Well Water Quality, Well Vulnerability, and Agricultural Contamination in the Midwestern United States

  1. R. Peter Richards *,
  2. David B. Baker,
  3. Nancy L. Creamer,
  4. Jack W. Kramer,
  5. D. Ellen Ewing,
  6. Barbara J. Merryfield and
  7. Laura K. Wallrabenstein
  1. Water Quality Laboratory, Heidelberg College, 310 E. Market Street, Tiffin, OH 44883.

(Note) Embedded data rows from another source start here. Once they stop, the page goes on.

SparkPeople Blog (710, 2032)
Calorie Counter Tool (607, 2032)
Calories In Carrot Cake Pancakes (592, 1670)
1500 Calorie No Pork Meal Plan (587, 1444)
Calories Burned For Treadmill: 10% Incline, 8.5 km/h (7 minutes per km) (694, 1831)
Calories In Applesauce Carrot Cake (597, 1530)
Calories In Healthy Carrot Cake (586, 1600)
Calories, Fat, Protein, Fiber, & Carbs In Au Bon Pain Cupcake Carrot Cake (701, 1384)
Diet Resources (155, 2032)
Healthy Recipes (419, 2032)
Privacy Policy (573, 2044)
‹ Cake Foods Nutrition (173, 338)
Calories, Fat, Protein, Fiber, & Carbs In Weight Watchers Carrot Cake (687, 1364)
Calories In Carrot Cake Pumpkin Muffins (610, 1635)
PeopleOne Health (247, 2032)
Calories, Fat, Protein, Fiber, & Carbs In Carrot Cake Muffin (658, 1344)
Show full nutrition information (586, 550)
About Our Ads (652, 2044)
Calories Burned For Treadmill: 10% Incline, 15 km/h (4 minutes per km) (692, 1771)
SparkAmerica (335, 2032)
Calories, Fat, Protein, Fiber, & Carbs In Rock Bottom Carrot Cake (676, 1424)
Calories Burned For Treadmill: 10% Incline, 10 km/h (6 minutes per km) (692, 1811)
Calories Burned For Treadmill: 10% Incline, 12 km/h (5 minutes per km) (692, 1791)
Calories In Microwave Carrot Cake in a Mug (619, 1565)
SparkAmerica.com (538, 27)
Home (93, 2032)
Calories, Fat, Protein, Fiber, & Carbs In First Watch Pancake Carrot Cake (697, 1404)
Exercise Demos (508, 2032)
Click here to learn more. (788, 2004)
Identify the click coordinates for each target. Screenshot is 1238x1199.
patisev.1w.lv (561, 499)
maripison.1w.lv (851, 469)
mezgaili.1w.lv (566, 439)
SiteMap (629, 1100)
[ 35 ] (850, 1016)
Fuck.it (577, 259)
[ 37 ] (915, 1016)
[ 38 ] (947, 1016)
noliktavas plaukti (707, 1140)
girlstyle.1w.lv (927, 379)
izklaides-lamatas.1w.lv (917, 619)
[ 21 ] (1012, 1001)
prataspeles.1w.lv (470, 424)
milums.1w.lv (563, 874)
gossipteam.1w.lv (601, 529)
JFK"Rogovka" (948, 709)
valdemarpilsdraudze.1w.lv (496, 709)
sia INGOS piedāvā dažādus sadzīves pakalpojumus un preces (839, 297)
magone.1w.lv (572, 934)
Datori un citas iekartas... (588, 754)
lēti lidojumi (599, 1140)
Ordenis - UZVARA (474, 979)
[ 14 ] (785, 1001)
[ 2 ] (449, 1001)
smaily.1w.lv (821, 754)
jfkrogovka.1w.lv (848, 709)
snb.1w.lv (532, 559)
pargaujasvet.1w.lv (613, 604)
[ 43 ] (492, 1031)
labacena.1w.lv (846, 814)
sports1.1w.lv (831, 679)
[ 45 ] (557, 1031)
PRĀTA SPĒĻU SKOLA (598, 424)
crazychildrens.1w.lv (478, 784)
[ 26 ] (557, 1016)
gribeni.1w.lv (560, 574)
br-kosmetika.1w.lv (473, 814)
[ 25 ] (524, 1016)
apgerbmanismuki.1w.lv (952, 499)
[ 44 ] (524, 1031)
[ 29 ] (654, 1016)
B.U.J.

The Heidelberg College Cooperative Private Well Testing Program is designed to evaluate water quality in private rural wells. The program inexpensively provides large datasets that reflect relationships between well contamination and associated factors, and support local groundwater protection and education programs. Nearly 35 000 wells have been tested in Ohio, Indiana, Illinois, West Virginia, and Kentucky. Median nitrate concentration was 0.07 mg/L; 3.4% of wells exceeded the drinking water standard of 10 mg/L; 23% exceeded 1 mg/L. Triazines were detected in 4.9% of 12 362 samples; the atrazine MCL of 3.0 µg/L was exceeded in 0.1% of samples. Acetanilides were detected in 9.7% of 10 967 samples; 1.1% exceeded the alachlor MCL of 2.0 µg/L. Many acetanilide detections, and most higher concentrations, are due to an alachlor breakdown product and involve little or no alachlor. Information supplied by well owners was used to examine the impact of cultural and geological factors on well water quality. Concentrations are higher in wells that are shallower, older, dug, or driven; located close to cropland, feedlots, or chemical mixing sites; or located in sandy soils. Where wells combine the most vulnerable alternative for two or three factors, the probability of contamination increases dramatically. Mapping sometimes reveals spatial patterns of contamination that reflect geological influences. River valley aquifers, sandy soils with high water tables, karst areas, and reef structures with surficial expressions are all reflected in county maps of the data.

Current address, L.K. Wallrabenstein: Aqua Tech Environ. Lab., Melmore, OH 44845.